### Quoted text ###
This document contains the logs of the third leg of the return trip with S/Y Thetis from the Greek Aegean island of Samos, to her base Glyfada, near Athens. The leg is from Sigri, Lesvos to Myrina, Limnos. The places seen on the way are: Moudros, Ormos Thanos, Hephaestia, Kavirio, Plaka, and Katalakkos. The logs are illustrated with maps and photographs, and also include some historical and geographical descriptions of the places visited as well as several links to other related web sites.
Wednesday September 9, 1998 Day 7
I was woken up by the alarm at 3:00 AM and had a cup of coffee. Since I already had raised and lashed the zodiac, I was ready to pull up the anchor and leave. It was not so easy! The starter did not work. I already had some difficulties with the starter before (since last year). During the winter, I had the electrician replace the starter button, as a precaution, and most of the summer it did not give any trouble. Last month, however, it had some difficulties. I attributed them to the aging starting battery not holding its charge, and indeed after switching in the house battery bank the starter worked. But today, at this early hour, neither bank would activate the starter solenoid. I checked the solenoid’s fuse and it was OK, the contacts did not look corroded but I cleaned them anyway, still no go. As I did not want to lose much time, I jumped the solenoid, and started the engine.
With all this trouble, we were not on our way until 0420. Exiting the Sigri area at night, with the Meganisi island and the various reefs, was a hair-raising experience. Had I not had the GPS and the radar and, even more helpful, the moon, I would not had even attempted this night departure. Anyway, by the time we motored past these obstacles there was a good 15 knot NNE breeze. I raised the main (no reefs) and unrolled half of the genoa. It was a good close-hauled sail and I turned off the motor. After 15 miles, the wind strengthened and I reduced the main to the 1st reef and also rolled-in more of the genoa. This good sail lasted all the way to the entrance of the Moudros Bay of Limnos. We crossed paths with many freighters and container ships either coming or going to the Dardanelles. One of them came closer than 1 M but as I knew her distance from the radar, I did not change course.
After entering Moudros Bay, I lowered the sails and motored the passage to the inner bay which is long, dangerous, and full of reefs. The bay is impressive in its size but its water is green and murky. There was a lot of chop everywhere. I anchored at Euriance Cove [39° 52' N 25° 15.4' E], which seemed the best choice. It was 1410 and we had covered the 55.4 M from Sigri, Lesvos in 9.8 hours.
Limnos (Λήμνος) is a low lying island of 477 km² with 16,000 inhabitants. The tallest peak of Skopia is only 430 m above sea level. Being strategically located at the entrance of the Dardanelles, Limnos has had a long history.
###
▶ **Brief 1**: From the sailing log, quote the stretch from "With all this" through "not change course.".
▶ **Brief 2**: Check each statement against the sailing log and answer yes or no, quoting the words that decide it: (a) On this morning, switching to the house battery bank got the starter working. (b) The anchor went down at Euriance Cove at 1410. (c) The highest point on Limnos rises 430 m above sea level.
The lines that come next are not needed.
### Source excerpt ###
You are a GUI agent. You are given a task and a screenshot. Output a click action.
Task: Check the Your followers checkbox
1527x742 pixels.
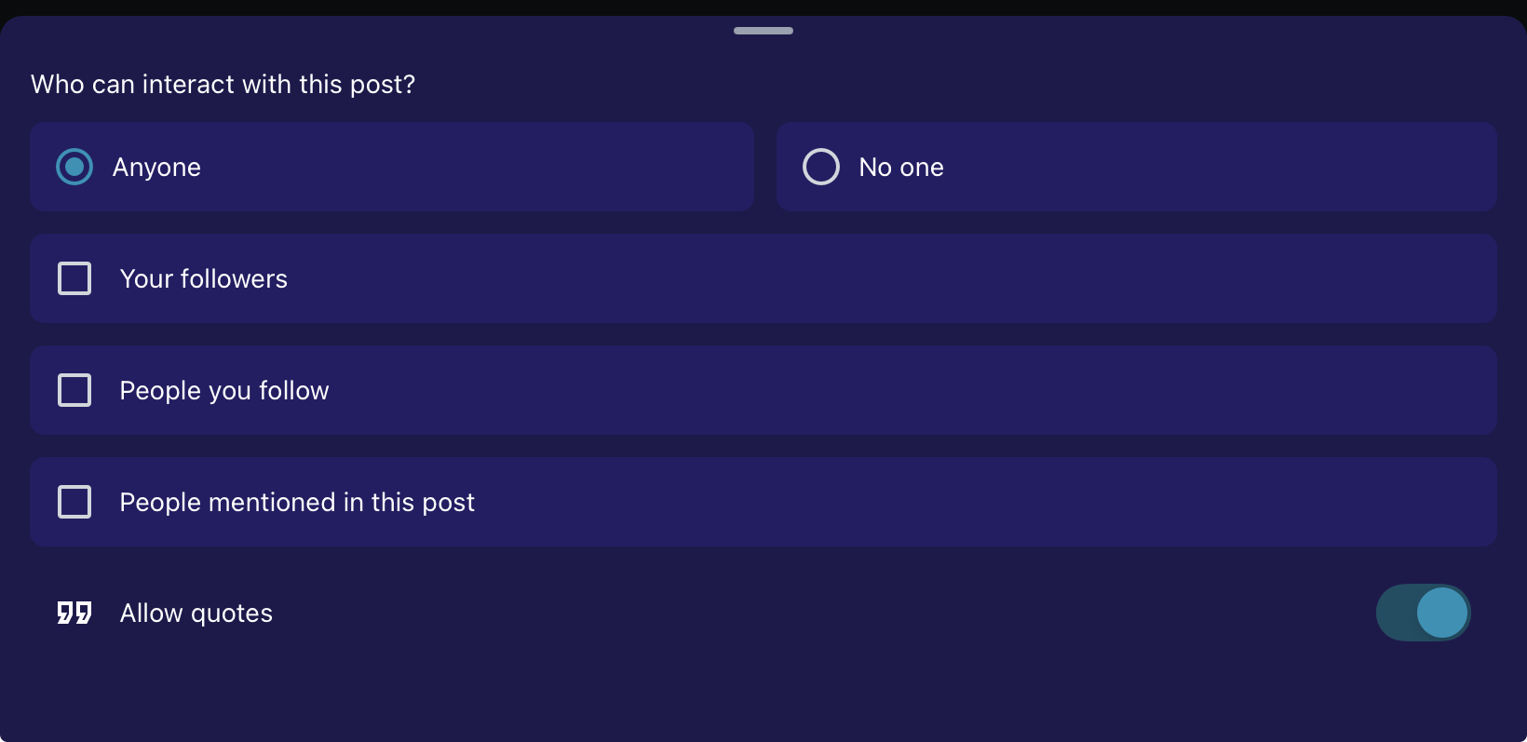74,278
###
▶ **Task result 1**:
With all this trouble, we were not on our way until 0420. Exiting the Sigri area at night, with the Meganisi island and the various reefs, was a hair-raising experience. Had I not had the GPS and the radar and, even more helpful, the moon, I would not had even attempted this night departure. Anyway, by the time we motored past these obstacles there was a good 15 knot NNE breeze. I raised the main (no reefs) and unrolled half of the genoa. It was a good close-hauled sail and I turned off the motor. After 15 miles, the wind strengthened and I reduced the main to the 1st reef and also rolled-in more of the genoa. This good sail lasted all the way to the entrance of the Moudros Bay of Limnos. We crossed paths with many freighters and container ships either coming or going to the Dardanelles. One of them came closer than 1 M but as I knew her distance from the radar, I did not change course.

▶ **Task result 2**:
(a) No: "neither bank would activate the starter solenoid"
(b) Yes: "I anchored at Euriance Cove [39° 52' N 25° 15.4' E], which seemed the best choice. It was 1410"
(c) Yes: "The tallest peak of Skopia is only 430 m above sea level."